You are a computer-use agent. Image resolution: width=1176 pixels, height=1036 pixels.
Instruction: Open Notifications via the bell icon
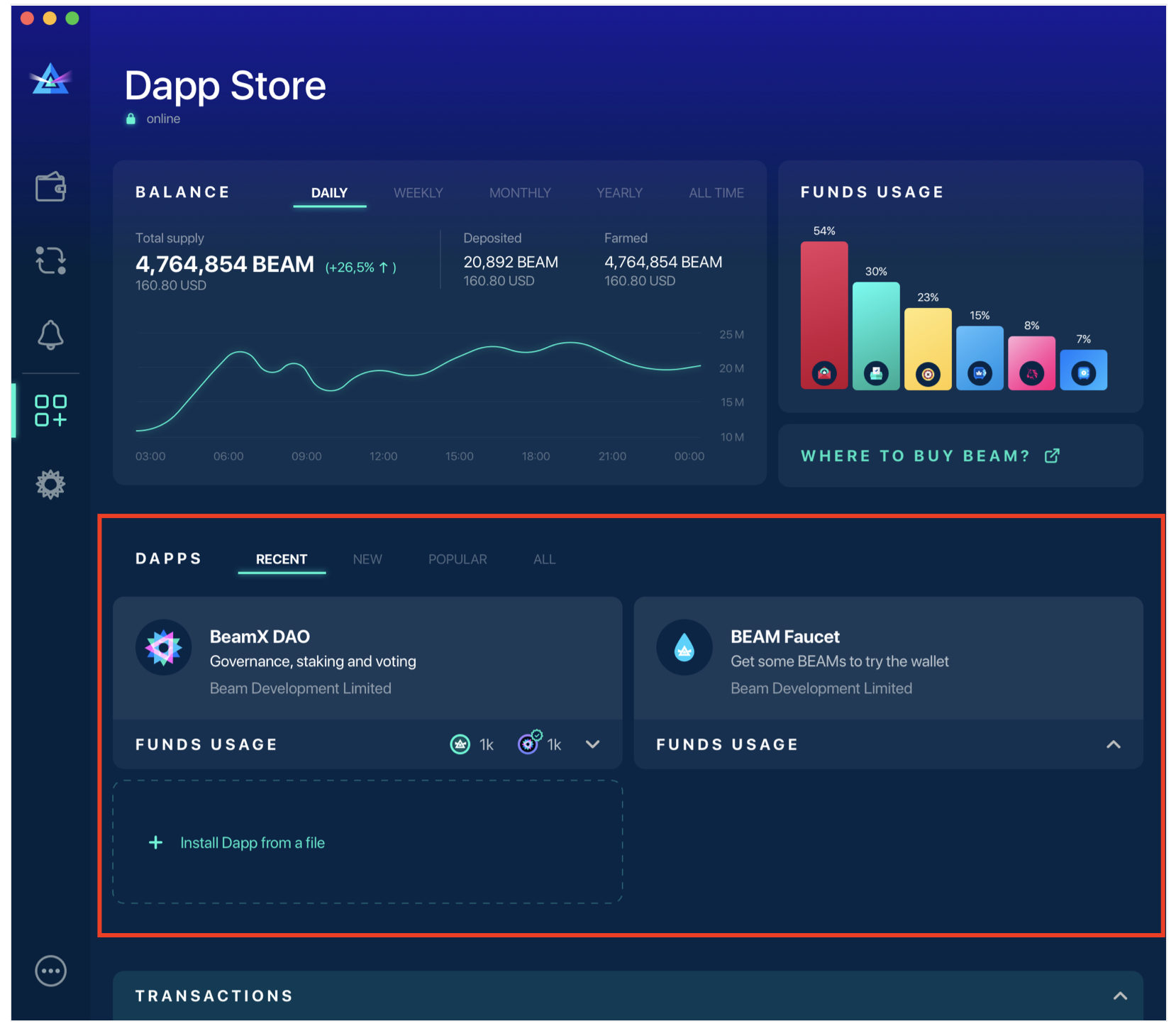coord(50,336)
__________________________________________________
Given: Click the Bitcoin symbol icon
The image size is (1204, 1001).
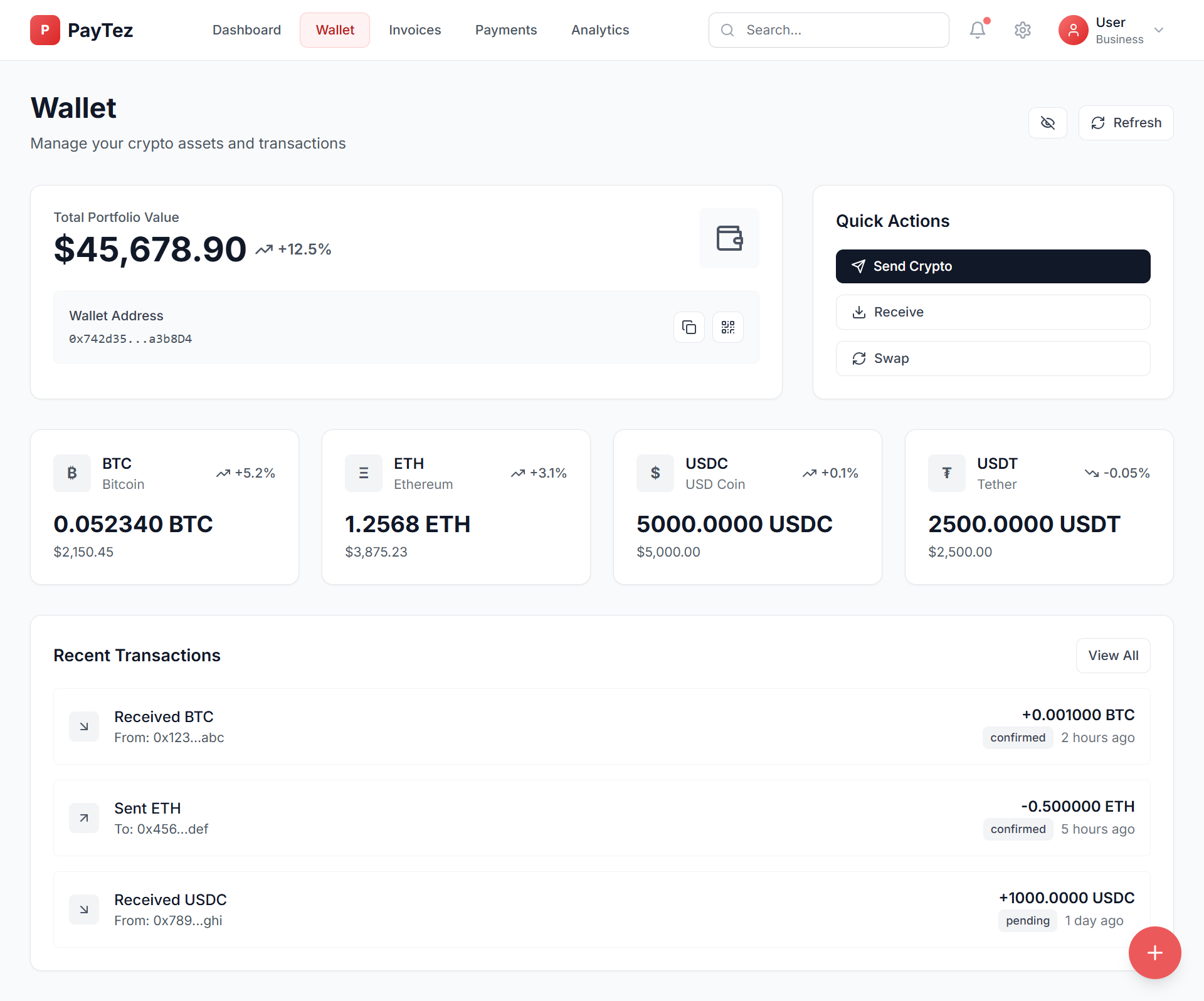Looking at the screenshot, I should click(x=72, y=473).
__________________________________________________
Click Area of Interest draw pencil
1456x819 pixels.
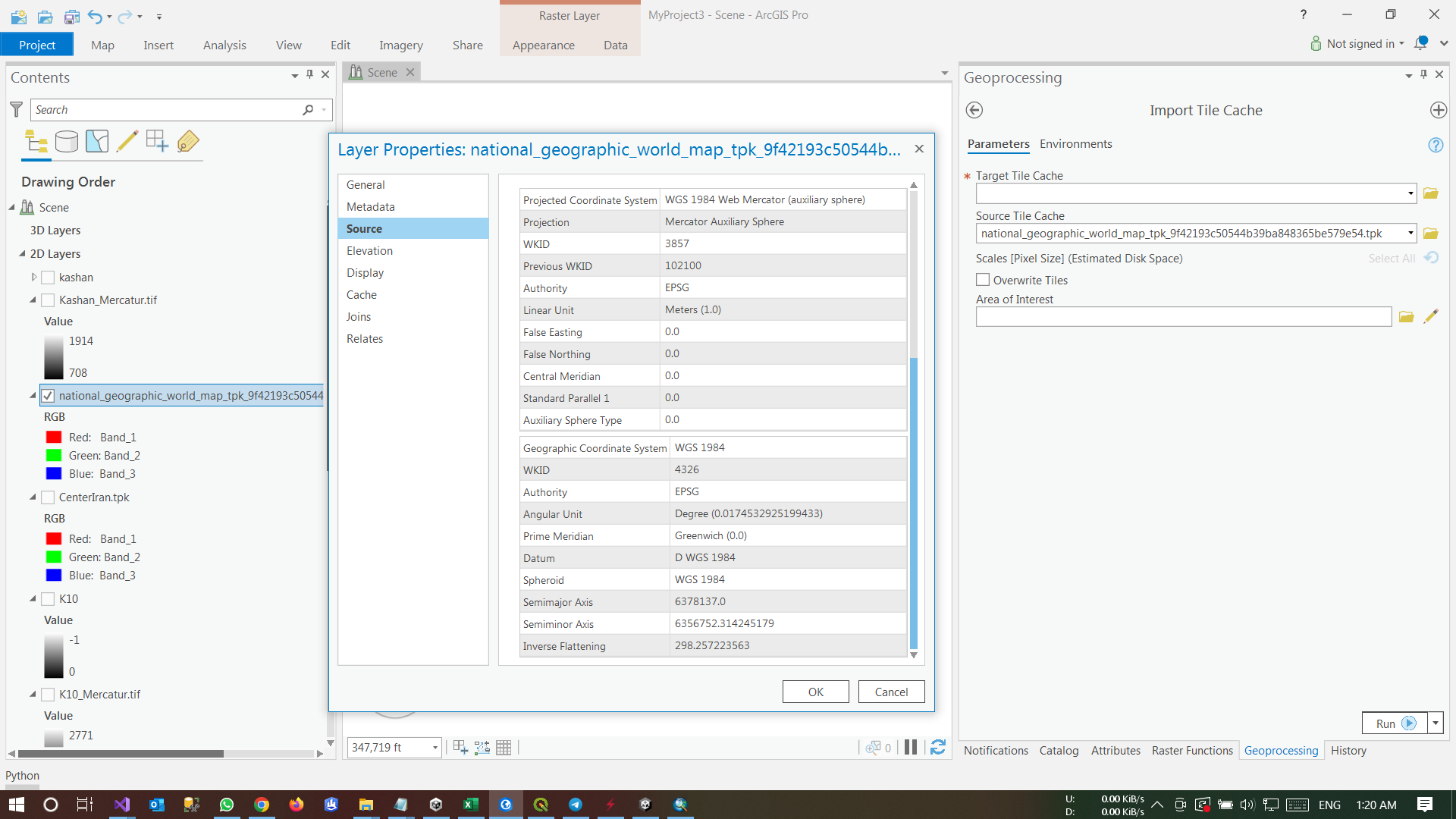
__________________________________________________
How many lines in this material contain the string "pixels"? State the number alone.

2